If I was to set up a store for myself it would use WooCommerce. It’s like the 8′ kid that always gets picked first for basketball. WooCommerce has an awesome API, smart user interface, amazing upgrade facilities built-in, and a smart but not too smart security model. I used to think Shopify was the Cat’s pyjamas until I got under the hood with WooCommerce.

It comes with an API written by people who know how to write an API. If I need to list a set of products they make it easy. If I need to authenticate, that’s easy too.

Shopify is like that too because it’s based on the same engine. One thing Shopify has over Woo is the built-in attribute for a Manufacturer name. It’s a simple thing yet has such a big impact. Pretty much every supply feed has manufacturer names associated to products. When I integrate a Shopify store I can simply map it right over…voila! With other systems I have to reinvent the manufacturer name ‘wheel’.

PrestaShop’s XML output is pretty cool. I like it because I can grab a big chunk of products fast. Most systems use paging with ridiculously low limits which creates a pile of network traffic.

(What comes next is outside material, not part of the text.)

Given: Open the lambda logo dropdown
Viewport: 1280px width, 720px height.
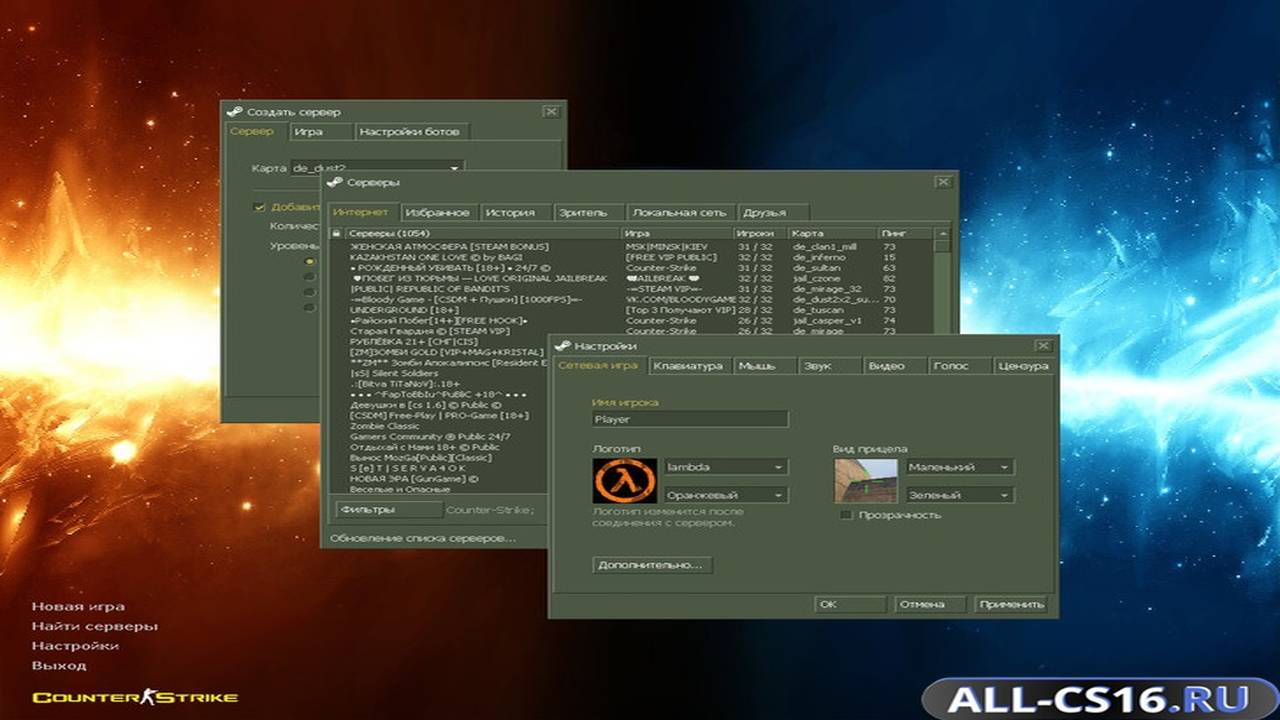Looking at the screenshot, I should click(x=726, y=467).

Are you choosing a platform right now? If you want to be able to automate it in the future make sure it has an API. Most systems use a REST (Representational State Transfer) API. At some point in time you’ll want to link up QuickBooks, a supplier (or multiple suppliers), shipping services, your Aunt Betsy’s coupon service, etc. Today I found out that it’s actually possible for an e-commerce platform to *not* have an API. SquareSpace promotes itself as an e-commerce platform but provides no way to integrate inventory, shipping, or anything else. Yikes!

Product Curation

Every store has a personality. Brightly colored kids toys, sleek and sexy swimwear, or maybe some tasty looking chocolates. When we go shopping we create an association between a niche of products and the store that sells them. The power of habit brings us back and quickly that place becomes our ‘go-to’ store.

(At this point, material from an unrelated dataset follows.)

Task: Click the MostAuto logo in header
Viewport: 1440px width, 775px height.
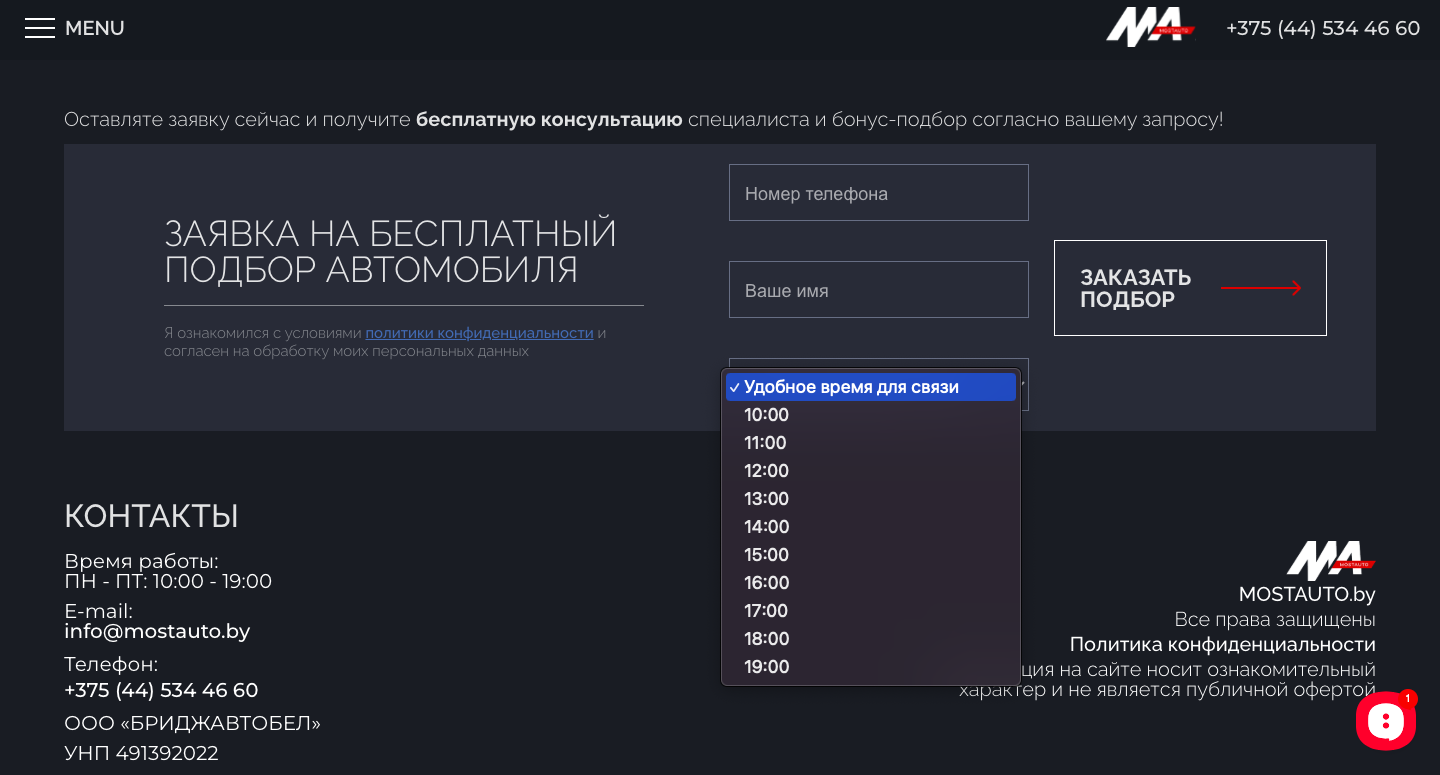Action: point(1149,27)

A long time ago I went shopping for a pair of glasses. I was used to paying about $300 every two years because that’s what they had always cost. But then I heard from a friend that you could get the same style online for $25. That’s amazing! They sell glasses. Just glasses. Not contact lenses, not laser surgery, and they make it easy to see what you’re buying. They have focused their product line.

Product curation is the process of selecting products which fit a merchant’s niche. It is very strategic and defines the store. In the good old days a merchant would go to the supplier and buy products, box them up, and bring them to his store to sell. But today this is much more virtual. We have drop-shippers and marketplaces with lots of button clicking.

There are many innovative ways to select products from supply data feeds.

– Choose products by categories. Perhaps the merchant has a supplier who provides all kinds of clothing – kids, women’s, men’s, and chic pet cardigans. A simple form of curation is to choose the categories which will look good in his store.

– Choose specific products. Sometimes there are very specific products so we can select them by their title or SKU.

– Choose by keywords. Each product has a description which contain valuable information. Keywords can be used to narrow in on specific products. Perhaps the merchant wants all ‘garden’ related products.

In a future article we will look at what it means to automate Product Curation. How can we choose products on behalf of the merchant?